All further statutory references are to the Penal Code unless otherwise indicated.
Appellant was sentenced to a total of 90 years to life, as follows: 25 years to life on count 1, plus 25 years to life for the firearm enhancement; a consecutive term of 15 years to life on count 2, plus 25 years to life for the firearm enhancement. The sentence on count 3 was ordered to run concurrently with the other terms, and the sentence on count 4 was imposed and stayed pursuant to section 654.
On appeal, appellant contends that (1) the trial court's refusal to dismiss a juror was prejudicial error; (2) there was insufficient evidence to establish identity; and (3) the trial court erred when it refused to instruct the jury on voluntary manslaughter. We reject all of these contentions, and affirm.
FACTS
Prosecution
The Incident
On June 4, 2017, appellant was driving a purple Mercedes Benz, which had a large dent on the side, to his aunt's house. He had three passengers: Brijae Wilcher, Tabatha Hardison, and a man named "Chris." Appellant's aunt lived on the east side of Yaffa Street. Appellant parked across the street, and went to talk to his aunt while the others stayed in the car.

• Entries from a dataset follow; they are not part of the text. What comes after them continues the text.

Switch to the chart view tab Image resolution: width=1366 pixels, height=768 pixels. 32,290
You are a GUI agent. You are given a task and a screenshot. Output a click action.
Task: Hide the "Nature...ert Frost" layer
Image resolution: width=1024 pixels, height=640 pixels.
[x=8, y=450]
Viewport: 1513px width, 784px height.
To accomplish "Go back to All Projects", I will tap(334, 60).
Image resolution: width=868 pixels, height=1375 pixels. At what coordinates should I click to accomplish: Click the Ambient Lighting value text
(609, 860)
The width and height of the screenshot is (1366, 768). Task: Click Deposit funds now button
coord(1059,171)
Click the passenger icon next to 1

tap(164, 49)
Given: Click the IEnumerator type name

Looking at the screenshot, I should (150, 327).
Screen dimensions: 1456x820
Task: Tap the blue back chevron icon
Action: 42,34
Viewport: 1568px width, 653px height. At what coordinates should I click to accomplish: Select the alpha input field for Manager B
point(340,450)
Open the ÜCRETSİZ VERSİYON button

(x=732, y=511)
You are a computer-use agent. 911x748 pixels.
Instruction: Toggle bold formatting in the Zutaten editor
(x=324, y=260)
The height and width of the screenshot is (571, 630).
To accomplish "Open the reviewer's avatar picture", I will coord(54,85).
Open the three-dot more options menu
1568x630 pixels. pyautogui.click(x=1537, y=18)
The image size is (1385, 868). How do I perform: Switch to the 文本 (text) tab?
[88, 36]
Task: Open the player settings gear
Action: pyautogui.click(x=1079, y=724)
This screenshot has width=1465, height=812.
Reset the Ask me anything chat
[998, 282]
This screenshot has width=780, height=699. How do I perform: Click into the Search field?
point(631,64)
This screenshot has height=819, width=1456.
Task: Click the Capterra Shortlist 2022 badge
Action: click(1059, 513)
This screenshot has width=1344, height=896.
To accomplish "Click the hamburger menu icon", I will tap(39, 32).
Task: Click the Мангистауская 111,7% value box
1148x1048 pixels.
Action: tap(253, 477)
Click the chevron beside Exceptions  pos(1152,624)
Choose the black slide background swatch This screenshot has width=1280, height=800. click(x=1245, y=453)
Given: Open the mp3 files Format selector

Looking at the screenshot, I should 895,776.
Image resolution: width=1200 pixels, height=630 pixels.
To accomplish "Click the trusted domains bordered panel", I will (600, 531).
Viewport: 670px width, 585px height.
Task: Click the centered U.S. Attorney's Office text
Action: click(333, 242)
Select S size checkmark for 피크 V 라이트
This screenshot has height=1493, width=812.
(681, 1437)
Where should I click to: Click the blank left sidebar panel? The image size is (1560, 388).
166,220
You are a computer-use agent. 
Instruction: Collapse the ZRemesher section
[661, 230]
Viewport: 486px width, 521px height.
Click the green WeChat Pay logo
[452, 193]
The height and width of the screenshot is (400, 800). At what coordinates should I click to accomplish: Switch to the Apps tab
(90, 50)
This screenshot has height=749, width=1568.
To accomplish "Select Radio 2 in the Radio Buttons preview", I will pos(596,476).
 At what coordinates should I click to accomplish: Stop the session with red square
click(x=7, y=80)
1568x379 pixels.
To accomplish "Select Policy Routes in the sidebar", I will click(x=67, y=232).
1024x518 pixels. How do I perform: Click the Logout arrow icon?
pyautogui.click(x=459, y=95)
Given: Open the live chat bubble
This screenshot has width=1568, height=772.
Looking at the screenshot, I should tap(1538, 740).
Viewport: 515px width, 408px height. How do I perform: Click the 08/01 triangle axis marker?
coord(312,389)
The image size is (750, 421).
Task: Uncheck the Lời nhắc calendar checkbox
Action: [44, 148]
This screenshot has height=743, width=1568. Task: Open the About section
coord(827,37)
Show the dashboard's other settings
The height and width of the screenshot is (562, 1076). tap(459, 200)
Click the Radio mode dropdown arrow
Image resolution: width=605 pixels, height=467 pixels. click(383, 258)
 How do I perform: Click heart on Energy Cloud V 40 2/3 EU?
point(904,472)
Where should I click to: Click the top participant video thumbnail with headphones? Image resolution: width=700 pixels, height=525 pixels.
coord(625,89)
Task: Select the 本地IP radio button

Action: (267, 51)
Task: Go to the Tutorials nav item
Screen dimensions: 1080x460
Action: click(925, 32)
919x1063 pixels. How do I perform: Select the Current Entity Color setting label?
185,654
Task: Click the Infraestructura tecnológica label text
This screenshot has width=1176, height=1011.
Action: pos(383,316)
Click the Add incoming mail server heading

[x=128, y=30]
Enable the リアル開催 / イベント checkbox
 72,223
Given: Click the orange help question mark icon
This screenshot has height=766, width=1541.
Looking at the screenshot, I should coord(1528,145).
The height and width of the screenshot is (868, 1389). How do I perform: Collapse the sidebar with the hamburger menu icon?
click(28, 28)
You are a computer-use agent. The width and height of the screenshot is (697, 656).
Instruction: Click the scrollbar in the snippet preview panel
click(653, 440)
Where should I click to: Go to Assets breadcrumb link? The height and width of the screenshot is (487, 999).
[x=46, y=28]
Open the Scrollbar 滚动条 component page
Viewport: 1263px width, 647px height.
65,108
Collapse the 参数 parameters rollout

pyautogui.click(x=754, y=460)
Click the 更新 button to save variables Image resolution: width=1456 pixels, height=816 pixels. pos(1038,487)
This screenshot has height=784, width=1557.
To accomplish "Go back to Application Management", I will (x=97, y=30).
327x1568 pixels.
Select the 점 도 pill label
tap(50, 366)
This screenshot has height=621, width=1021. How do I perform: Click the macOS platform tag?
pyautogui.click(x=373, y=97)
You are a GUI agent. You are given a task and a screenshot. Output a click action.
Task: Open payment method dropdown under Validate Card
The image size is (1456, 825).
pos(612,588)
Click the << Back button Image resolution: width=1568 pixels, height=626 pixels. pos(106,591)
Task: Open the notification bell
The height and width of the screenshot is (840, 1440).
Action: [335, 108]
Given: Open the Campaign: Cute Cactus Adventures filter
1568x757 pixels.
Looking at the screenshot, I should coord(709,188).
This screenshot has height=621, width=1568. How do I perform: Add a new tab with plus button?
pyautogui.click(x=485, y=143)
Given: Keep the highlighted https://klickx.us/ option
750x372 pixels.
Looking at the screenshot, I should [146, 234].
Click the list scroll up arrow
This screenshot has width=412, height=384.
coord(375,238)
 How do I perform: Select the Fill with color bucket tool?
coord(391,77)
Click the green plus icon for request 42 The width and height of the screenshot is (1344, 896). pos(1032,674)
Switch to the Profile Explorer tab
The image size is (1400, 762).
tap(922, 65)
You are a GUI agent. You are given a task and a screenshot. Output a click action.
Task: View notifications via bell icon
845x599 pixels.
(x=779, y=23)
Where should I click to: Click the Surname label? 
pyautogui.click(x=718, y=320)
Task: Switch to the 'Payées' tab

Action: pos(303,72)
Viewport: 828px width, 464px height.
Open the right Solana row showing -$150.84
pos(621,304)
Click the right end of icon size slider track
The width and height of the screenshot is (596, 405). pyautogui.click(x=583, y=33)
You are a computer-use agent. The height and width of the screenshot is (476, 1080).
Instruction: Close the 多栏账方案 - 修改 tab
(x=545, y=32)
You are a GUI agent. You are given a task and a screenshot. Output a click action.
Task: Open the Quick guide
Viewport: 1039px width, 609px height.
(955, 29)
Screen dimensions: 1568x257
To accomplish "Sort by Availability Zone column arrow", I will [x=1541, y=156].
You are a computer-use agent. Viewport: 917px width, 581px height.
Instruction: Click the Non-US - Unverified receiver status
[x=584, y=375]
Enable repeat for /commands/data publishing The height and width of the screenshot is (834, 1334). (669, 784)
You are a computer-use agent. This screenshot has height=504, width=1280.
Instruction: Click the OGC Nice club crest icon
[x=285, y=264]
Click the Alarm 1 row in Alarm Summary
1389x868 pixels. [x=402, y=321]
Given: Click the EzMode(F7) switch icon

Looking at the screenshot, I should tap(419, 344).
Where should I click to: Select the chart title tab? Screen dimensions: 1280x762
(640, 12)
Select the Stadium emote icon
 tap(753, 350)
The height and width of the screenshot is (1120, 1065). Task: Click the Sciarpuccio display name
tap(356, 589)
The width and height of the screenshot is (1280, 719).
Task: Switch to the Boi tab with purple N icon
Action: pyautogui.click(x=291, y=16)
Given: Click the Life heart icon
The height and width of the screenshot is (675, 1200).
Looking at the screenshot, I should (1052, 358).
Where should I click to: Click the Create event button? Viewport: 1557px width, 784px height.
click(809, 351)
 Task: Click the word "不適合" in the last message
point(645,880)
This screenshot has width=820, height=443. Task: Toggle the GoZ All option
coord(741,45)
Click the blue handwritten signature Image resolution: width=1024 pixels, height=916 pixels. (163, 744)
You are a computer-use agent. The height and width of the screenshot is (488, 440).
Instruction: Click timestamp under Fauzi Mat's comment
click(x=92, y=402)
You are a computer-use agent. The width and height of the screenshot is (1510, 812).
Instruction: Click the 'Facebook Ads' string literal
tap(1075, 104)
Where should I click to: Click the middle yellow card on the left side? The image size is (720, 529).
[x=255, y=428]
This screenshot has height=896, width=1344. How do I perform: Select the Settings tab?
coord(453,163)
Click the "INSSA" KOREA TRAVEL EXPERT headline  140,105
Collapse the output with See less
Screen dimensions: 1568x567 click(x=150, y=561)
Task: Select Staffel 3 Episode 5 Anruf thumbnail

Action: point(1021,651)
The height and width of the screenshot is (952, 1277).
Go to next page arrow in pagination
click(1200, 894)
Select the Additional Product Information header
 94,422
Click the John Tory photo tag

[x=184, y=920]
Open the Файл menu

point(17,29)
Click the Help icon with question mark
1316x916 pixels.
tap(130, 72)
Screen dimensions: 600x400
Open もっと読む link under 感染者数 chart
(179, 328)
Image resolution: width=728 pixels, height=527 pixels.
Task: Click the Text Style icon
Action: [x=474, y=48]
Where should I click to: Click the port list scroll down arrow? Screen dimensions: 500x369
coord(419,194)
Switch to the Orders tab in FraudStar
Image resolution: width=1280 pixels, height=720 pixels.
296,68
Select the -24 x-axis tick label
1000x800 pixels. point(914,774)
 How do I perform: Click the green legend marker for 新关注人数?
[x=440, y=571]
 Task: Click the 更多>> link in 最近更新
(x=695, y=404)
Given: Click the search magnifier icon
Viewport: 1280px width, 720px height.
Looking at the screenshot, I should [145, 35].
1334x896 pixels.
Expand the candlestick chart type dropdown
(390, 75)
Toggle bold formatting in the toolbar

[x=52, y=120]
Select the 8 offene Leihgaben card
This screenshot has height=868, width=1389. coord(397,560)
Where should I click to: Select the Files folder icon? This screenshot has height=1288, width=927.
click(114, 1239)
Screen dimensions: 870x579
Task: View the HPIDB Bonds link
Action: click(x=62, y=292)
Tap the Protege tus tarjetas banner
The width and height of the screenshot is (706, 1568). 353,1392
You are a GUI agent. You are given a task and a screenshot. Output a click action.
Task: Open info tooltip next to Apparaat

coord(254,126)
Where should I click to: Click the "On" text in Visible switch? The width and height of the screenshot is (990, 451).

Anthony Evans lived on the west side of Yaffa Street. Evans noticed appellant's parked car in front of his driveway. He asked the occupants why they were parked there. Chris exited the car, and began arguing with Evans.
Micah Riley's house was south of Evans's home. Riley and his cousin Trevor Jerome Anderson approached the arguing men. Evans told Riley the men in the car were trying to "jump" him. Riley assured Evans that he would not let that happen. Appellant returned to his car, and joined the argument between Chris, Anderson, and Riley. Riley and Anderson challenged appellant to a fight, but neither appellant nor Chris appeared eager to enter into a physical altercation.
Evans told Riley to go inside. When Riley refused, Evans went inside. Appellant's aunt came outside and told appellant to leave. Appellant pointed at Anderson and said either "I'll see you later," or "I'll be back." Appellant got in his car and drove away.
After appellant left, Riley obtained a gun. Anderson called his younger brother Andre and relayed what had happened. Andre came to Anderson's house and the two of them stood on the corner in front of Riley's house.
Appellant dropped off Wilcher and Hardison. He returned to Yaffa Street, suddenly walked up to Anderson and Andre at the corner, and shot Anderson in the arm. Anderson fled. Appellant then shot Andre multiple times, killing him. Riley was inside his house when the shootings occurred, and did not witness them.
Anderson called Riley, and said, "He came back, bro. Bro, he came back. They shot us. I think my brother's dead," and, "They came back shooting."
After the shooting, Riley told Anderson that the driver from the first altercation was associated with the Nation of Islam. Someone told Anderson the shooter's name was Brandon. Anderson searched Facebook for people named Brandon associated with the Nation of Islam. When he saw a photograph of appellant in a tuxedo, he recognized him as the shooter.
The Investigation
Anderson identified appellant as the shooter from a photographic lineup. Anderson and Riley both identified appellant as the shooter in court.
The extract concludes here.